En dehors de quelques médias (Libération, Rue 89, et Mediapart), tous ont crié haro sur les conclusions d’Emmanuel Todd, et ses méthodes de travail. Parlons-en lors de notre prochain débat.
Questions de départ :
> Comment comprendre le rejet que l’analyse de l’historien suscite ?
– Est-ce le sentiment généralisé d’une peur pour les valeurs de la République qui conduit les politiciens et la plus grande majorité des médias à rejeter son interprétation ?
– Est-ce le choc « affectif » provoqué par l’assassinat des dessinateurs et des intellectuels de Charlie’s Hebdo qui rend insupportables ses conclusions ?
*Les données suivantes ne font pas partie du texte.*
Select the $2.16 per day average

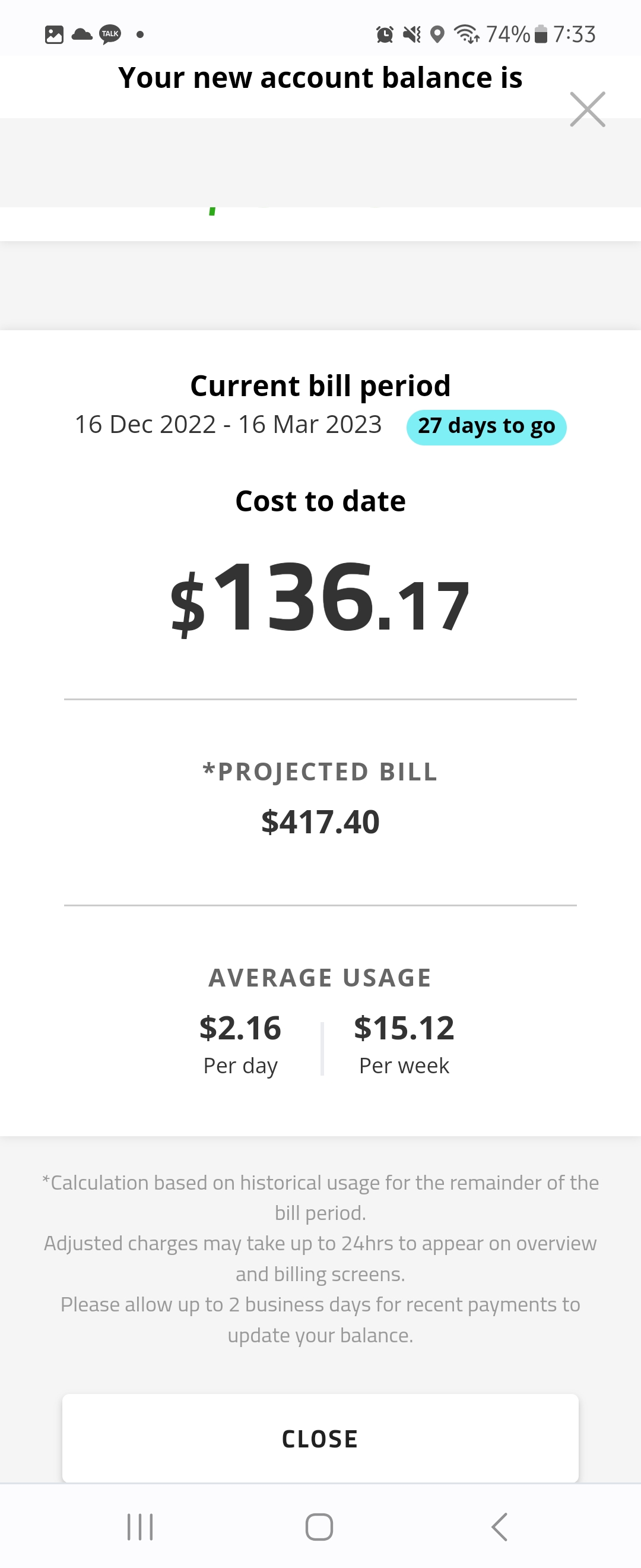tap(240, 1029)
– Est-ce le portrait-robot du manifestant qui n’est pas très gratifiante ?> Au delà des réactions immédiates:
– Y a-t-il quelque chose de vrai dans l’analyse d’Emmanuel Todd ?
– Quels enseignements peut-on tirer de son analyse ?
– Quelles autres interprétations pouvons-nous faire de cet événement ?> Et vous, quelles sont vos questions ?
Soyez les bienvenus pour en débattre.Ressources qui m’aideront à alimenter le sujet
– Une copie de l’introduction du livre d’Emmanuel Todd en libre accès ici.
– « Qui est Charlie ? » Emmanuel Todd et ses méthodes par Joseph Confavreux (article offert par Médiapart)
– L’insulte est contreproductive, le philosophe Patrick Viveret répond à Todd.
– L’esprit du 11 janvier, une vidéo avec Alain Badiou, Emmanuel Todd et la journaliste philosophe Aude Lancelin
– L’émission » Ce soir ou jamais » sur ce même thème
– Mesurer les discriminations en France (Dans La vie des Idées)
– Le problème de l’immigration (Dans La vie des Idées)
– L’islam et les pouvoirs publics (Dans La vie des Idées)
– Big data et statistiques sociologiques (Nouvel Obs)
– L’analyse de France Tv Info en cinq citations commentées du livre d’Emmanuel Todd
– Ci-dessous, le portrait-robot du manifestant du 11 janvier (France Tv Info)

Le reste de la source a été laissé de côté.